Does Rust intentionally prevent side effects calculating parameters?

I have the following code

fn main() -> Result<(), Box<dyn std::error::Error>> {
    const RADIX: u32 = 10;
    let mut chars = "2054".chars();
    let start = chars
        .next()
        .ok_or("no elements")?
        .to_digit(RADIX)
        .ok_or("not a digit")?;
    println!(
        "{}",
        chars.fold(start, |a, c| a * 10 + c.to_digit(RADIX).unwrap_or_default())
    );
    Ok(())
}

If I try to calculate first parameter (start) at the fold call, Rust offers me only cloning the iterator, and I am getting incorrect result. Is there some way to avoid that, or it's Rust specific and I can't do much with that?

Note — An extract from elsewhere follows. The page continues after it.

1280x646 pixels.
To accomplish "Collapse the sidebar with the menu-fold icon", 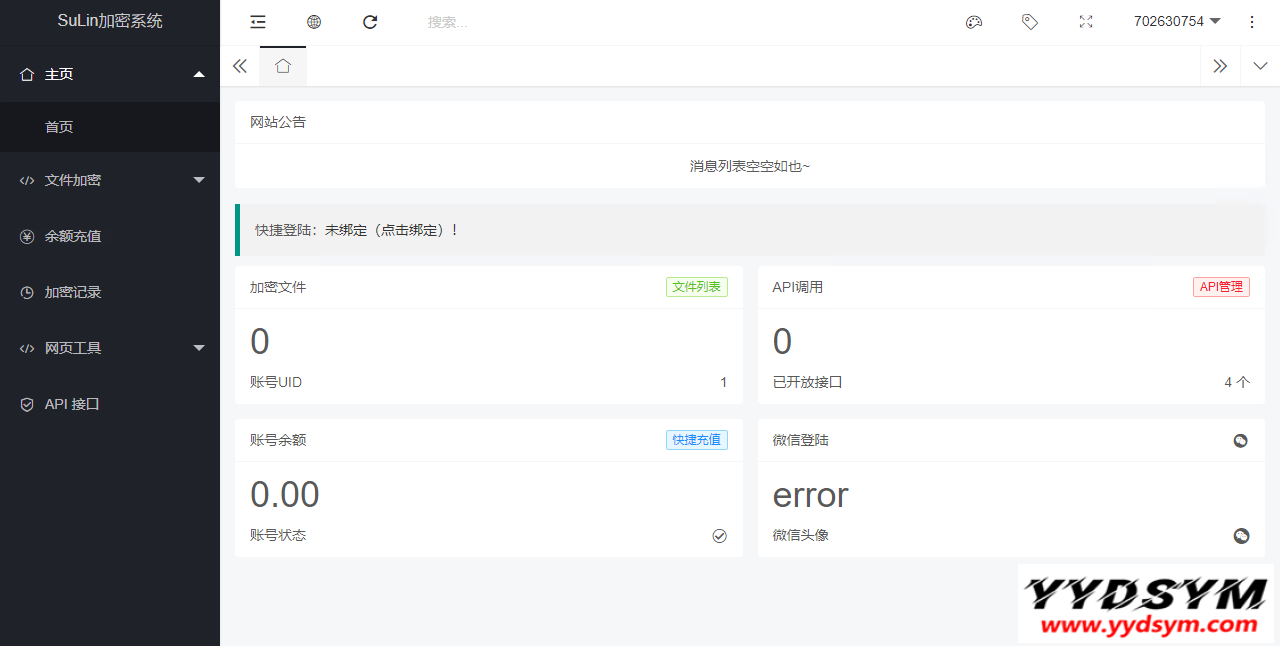I will [x=258, y=22].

The reason why you can't write chars.fold(chars.next()...) is the same as in this other recent thread, Why does this borrow last for whole statement? which contains several explanations. The use of chars is an expression that needs to be evaluated, and when the first one is evaluated, the value is moved out of the variable into temporary storage until the fold() call can happen, so it is not available for use again by .next().

Do you really need to treat the first digit differently from other digits? If not, then I would suggest a for loop (so that the error can be produced on any digit):

fn main() -> Result<(), Box<dyn std::error::Error>> {
    const RADIX: u32 = 10;
    let string = "2054";
    let mut a = 0;
    for c in string.chars() {
        a = a * 10 + c.to_digit(RADIX).ok_or("not a digit")?;
    }
    println!("{a}");
    Ok(())
}
3 Likes

Thank you for the explanation. Actually, it was what I needed. Regarding the code, I can remain on the functional approach just considering initial value as 0.

2054".chars().fold(0, |a, c| a * 10 + c.to_digit(RADIX).unwrap_or_default())

just be careful that starting with 0 will give you 0 for the empty string which might not be what you desire.

It's a good remark we solve like,

fn to_number(chars: &str) -> Option<u32> {
    if chars.is_empty() {
        None
    } else {
        chars
            .chars()
            .try_fold(0, |a, c| c.to_digit(10).and_then(|d| Some(d + a * 10)))
    }
}

Why not just using the following (with some adaptation) if you just want to translate number string to just number ?

"2054".parse::<u32>().unwrap()

I hope you are joking, but it's a good one.

parse is a real function, if that’s what you mean. Though, it’s worth noting that it permits a leading sign, such as "+2054". It also properly handles overflows.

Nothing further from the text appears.